12

3.2K 203 15
                                    

Dua hari sesudah kejadian Bea menjenguk mama Darrel yang berakhir dengan dirinya diusir dengan cara yang tidak halus, membuat Bea-perempuan berkuncir satu itu-memikirkan tentang apa yang salah dengan dirinya saat itu hingga membuat Darrel mengusirnya dengan kata-kata tajamnya.

Seperti sekarang, perempuan itu memainkan pulpen yang berada di tangan kanannya. Sambil menyadarkan dirinya pada dinding kelas yang berwarna putih, matanya menatap ke arah guru yang sedang menunjuk-nunjuk papan tulis yang sudah penuh dengan rumus-rumus matematika.

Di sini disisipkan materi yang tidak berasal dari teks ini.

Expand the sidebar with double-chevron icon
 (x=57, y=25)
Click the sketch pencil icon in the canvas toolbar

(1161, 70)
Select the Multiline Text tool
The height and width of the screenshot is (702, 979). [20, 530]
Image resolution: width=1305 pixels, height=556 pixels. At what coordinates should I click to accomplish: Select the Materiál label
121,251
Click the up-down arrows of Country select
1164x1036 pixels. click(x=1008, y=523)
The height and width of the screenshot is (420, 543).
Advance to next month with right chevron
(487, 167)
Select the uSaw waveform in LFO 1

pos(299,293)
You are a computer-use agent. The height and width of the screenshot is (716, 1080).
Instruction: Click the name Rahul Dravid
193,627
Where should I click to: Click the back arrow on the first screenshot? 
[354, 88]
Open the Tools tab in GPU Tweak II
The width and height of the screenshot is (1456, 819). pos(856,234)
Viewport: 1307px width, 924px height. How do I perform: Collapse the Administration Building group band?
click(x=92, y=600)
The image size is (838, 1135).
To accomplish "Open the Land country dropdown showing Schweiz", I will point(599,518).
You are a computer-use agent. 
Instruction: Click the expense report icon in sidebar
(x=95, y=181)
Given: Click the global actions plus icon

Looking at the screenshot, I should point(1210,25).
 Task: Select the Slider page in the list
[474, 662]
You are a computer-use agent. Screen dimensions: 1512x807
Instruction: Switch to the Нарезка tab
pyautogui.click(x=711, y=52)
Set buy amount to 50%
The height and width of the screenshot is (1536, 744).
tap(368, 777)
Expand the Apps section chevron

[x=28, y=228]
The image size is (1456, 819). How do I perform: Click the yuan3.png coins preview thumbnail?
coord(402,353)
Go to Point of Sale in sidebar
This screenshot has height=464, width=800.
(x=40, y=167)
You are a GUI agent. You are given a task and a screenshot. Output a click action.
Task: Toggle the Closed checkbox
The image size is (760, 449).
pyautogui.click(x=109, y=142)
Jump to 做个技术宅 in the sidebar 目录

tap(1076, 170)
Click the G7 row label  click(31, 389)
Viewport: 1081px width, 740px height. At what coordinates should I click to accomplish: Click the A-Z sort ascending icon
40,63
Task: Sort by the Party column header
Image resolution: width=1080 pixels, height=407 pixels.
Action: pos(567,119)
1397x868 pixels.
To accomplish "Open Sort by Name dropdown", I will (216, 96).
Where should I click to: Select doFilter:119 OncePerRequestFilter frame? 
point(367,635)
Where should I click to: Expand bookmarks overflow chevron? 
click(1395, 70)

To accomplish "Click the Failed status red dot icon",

Matanya memang melihat ke arah guru gendut yang sudah tua itu, tapi kenyataannya alam pikir Bea tidak sesuai dengan matanya. Perempuan itu sedang menjelajahi alam pikirannya sendiri. Ia menundukan kepalanya dan menghembuskan napas pelan.

Alis perempuan menekuk menatap tangannya yang masih memainkan pulpennya. Jika diingat-ingat, yang harusnya marah kan Bea bukan Darrel, tapi kenapa malah lelaki dengan kadar ketampanan yang melebihi batas wajar itu malah yang marah-bahkan sampai mengusirnya.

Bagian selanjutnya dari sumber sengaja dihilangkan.